Give each entry back by retyping it exactly as written.

Stored data entries:
-- Opening Marker --

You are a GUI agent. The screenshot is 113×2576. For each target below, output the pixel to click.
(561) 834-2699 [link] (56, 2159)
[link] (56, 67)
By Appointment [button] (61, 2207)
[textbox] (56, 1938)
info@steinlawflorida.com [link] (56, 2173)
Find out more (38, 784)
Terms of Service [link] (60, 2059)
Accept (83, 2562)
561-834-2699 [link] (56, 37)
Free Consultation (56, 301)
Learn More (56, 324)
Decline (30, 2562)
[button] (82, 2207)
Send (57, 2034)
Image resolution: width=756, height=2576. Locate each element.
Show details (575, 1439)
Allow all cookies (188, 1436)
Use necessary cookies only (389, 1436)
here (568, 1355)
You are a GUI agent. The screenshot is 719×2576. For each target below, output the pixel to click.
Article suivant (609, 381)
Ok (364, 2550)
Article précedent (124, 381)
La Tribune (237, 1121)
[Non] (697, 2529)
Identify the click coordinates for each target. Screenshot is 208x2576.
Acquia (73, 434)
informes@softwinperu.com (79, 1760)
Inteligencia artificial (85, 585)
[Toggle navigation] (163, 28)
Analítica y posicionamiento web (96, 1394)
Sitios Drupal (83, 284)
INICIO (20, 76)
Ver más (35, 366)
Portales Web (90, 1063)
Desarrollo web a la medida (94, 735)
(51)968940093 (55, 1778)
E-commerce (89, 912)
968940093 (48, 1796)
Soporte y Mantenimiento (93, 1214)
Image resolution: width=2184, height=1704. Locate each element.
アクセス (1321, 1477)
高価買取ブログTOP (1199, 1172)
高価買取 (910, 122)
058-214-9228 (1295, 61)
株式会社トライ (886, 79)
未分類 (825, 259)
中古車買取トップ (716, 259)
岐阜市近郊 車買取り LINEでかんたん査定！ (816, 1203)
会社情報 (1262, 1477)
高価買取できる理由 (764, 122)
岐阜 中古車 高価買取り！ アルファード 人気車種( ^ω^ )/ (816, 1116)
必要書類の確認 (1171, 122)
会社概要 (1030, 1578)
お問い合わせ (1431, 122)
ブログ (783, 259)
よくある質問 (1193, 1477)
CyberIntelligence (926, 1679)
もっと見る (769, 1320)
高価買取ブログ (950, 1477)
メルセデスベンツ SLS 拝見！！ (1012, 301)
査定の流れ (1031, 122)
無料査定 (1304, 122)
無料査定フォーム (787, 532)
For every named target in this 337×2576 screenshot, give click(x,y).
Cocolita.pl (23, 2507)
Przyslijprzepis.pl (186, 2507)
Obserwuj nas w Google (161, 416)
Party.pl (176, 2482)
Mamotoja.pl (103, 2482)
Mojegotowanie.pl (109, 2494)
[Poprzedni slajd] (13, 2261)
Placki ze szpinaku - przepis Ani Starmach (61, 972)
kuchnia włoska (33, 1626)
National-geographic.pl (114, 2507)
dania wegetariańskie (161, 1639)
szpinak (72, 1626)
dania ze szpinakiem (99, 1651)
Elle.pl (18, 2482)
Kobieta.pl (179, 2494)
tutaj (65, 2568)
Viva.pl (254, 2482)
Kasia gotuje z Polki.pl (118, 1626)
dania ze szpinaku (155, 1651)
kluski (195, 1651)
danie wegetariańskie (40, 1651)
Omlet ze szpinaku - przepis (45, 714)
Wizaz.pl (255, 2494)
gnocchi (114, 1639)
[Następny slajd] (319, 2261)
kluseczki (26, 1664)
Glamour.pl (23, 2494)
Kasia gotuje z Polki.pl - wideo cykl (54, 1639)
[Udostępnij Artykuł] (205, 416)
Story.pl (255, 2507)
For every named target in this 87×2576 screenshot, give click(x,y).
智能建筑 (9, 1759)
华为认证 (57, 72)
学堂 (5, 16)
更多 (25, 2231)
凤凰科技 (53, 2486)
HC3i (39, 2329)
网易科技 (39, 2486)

-- Closing Marker --

YOUR RESPONSE:
You are a GUI agent. The screenshot is 113×2576. For each target below, output the pixel to click.
(561) 834-2699 [link] (56, 2159)
[link] (56, 67)
By Appointment [button] (61, 2207)
[textbox] (56, 1938)
info@steinlawflorida.com [link] (56, 2173)
Find out more (38, 784)
Terms of Service [link] (60, 2059)
Accept (83, 2562)
561-834-2699 [link] (56, 37)
Free Consultation (56, 301)
Learn More (56, 324)
Decline (30, 2562)
[button] (82, 2207)
Send (57, 2034)
Image resolution: width=756, height=2576. Locate each element.
Show details (575, 1439)
Allow all cookies (188, 1436)
Use necessary cookies only (389, 1436)
here (568, 1355)
You are a GUI agent. The screenshot is 719×2576. For each target below, output the pixel to click.
Article suivant (609, 381)
Ok (364, 2550)
Article précedent (124, 381)
La Tribune (237, 1121)
[Non] (697, 2529)
Identify the click coordinates for each target. Screenshot is 208x2576.
Acquia (73, 434)
informes@softwinperu.com (79, 1760)
Inteligencia artificial (85, 585)
[Toggle navigation] (163, 28)
Analítica y posicionamiento web (96, 1394)
Sitios Drupal (83, 284)
INICIO (20, 76)
Ver más (35, 366)
Portales Web (90, 1063)
Desarrollo web a la medida (94, 735)
(51)968940093 (55, 1778)
E-commerce (89, 912)
968940093 (48, 1796)
Soporte y Mantenimiento (93, 1214)
Image resolution: width=2184, height=1704. Locate each element.
アクセス (1321, 1477)
高価買取ブログTOP (1199, 1172)
高価買取 (910, 122)
058-214-9228 (1295, 61)
株式会社トライ (886, 79)
未分類 (825, 259)
中古車買取トップ (716, 259)
岐阜市近郊 車買取り LINEでかんたん査定！ (816, 1203)
会社情報 (1262, 1477)
高価買取できる理由 (764, 122)
岐阜 中古車 高価買取り！ アルファード 人気車種( ^ω^ )/ (816, 1116)
必要書類の確認 (1171, 122)
会社概要 (1030, 1578)
お問い合わせ (1431, 122)
ブログ (783, 259)
よくある質問 (1193, 1477)
CyberIntelligence (926, 1679)
もっと見る (769, 1320)
高価買取ブログ (950, 1477)
メルセデスベンツ SLS 拝見！！ (1012, 301)
査定の流れ (1031, 122)
無料査定 (1304, 122)
無料査定フォーム (787, 532)
For every named target in this 337×2576 screenshot, give click(x,y).
Cocolita.pl (23, 2507)
Przyslijprzepis.pl (186, 2507)
Obserwuj nas w Google (161, 416)
Party.pl (176, 2482)
Mamotoja.pl (103, 2482)
Mojegotowanie.pl (109, 2494)
[Poprzedni slajd] (13, 2261)
Placki ze szpinaku - przepis Ani Starmach (61, 972)
kuchnia włoska (33, 1626)
National-geographic.pl (114, 2507)
dania wegetariańskie (161, 1639)
szpinak (72, 1626)
dania ze szpinakiem (99, 1651)
Elle.pl (18, 2482)
Kobieta.pl (179, 2494)
tutaj (65, 2568)
Viva.pl (254, 2482)
Kasia gotuje z Polki.pl (118, 1626)
dania ze szpinaku (155, 1651)
kluski (195, 1651)
danie wegetariańskie (40, 1651)
Omlet ze szpinaku - przepis (45, 714)
Wizaz.pl (255, 2494)
gnocchi (114, 1639)
[Następny slajd] (319, 2261)
kluseczki (26, 1664)
Glamour.pl (23, 2494)
Kasia gotuje z Polki.pl - wideo cykl (54, 1639)
[Udostępnij Artykuł] (205, 416)
Story.pl (255, 2507)
For every named target in this 87×2576 screenshot, give click(x,y).
智能建筑 (9, 1759)
华为认证 (57, 72)
学堂 (5, 16)
更多 (25, 2231)
凤凰科技 (53, 2486)
HC3i (39, 2329)
网易科技 (39, 2486)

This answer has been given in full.